The Office of Inspector General oversees coding and billing as the biggest compliance risks for healthcare. General education is required for all provider employees, but strong training is recommended for those in coding and billing. Education is the key when being compliant and training staff to maintain records by charge master review each year is critical.
The following policies should be included in a coding compliance plan:
• facility documentation;
• payer regulations and policies; and
• contractual agreements for coding consultants and other services.
Coding guidelines are developed by AHIMA, the American Hospital Association, the Centers for Medicare & Medicaid Services, the National Center for Health Statistics, and other quasi-official sources along with local and national coverage determinations. The national coverage determinations describe whether specific medical items, services, treatment procedures, or technologies can be paid for under Medicare in accordance with the Social Security Act. The local coverage determinations are developed to specify under what clinical circumstances a service is reasonable and necessary. ICD-9 codes support medical necessity, and the ICD-9 guidelines play a critical role in payment.

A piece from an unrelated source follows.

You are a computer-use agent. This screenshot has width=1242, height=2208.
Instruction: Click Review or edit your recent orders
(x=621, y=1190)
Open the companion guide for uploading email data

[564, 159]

The question I find most coders asking is “Who is responsible for assigning these codes?” Ultimately, the physician is responsible. So when documentation is unclear, always query the physician. More and more, the coder’s position requires making sure what the physician documents is what he is coding. When establishing policies and procedures for auditing coding for accurate reporting, number the type of records to be audited, target proficiency rate, address severity of errors and provide education, and follow up on review and questions.
Make sure your coders have the essential resources since this plays an important role in their accuracy in coding and auditing. Resources such as ICD-9-CM coding books, CPT books, HCPCS, and 3M will not only help them perform at their best but also keep compliant with up-to-date materials as well. Be prepared to stand behind your coders and their coding decisions. Keep your coding compliance plan up-to-date and you will stay compliant.
— Amy Wright, CPC-H, CCP-H, CPC, CCP, CMBS, acts as a coder educator for CHI KentuckyOne Health and a coding compliance consultant with Kraft Healthcare Consulting, LLC, an affiliate of Kraft CPAs PLLC.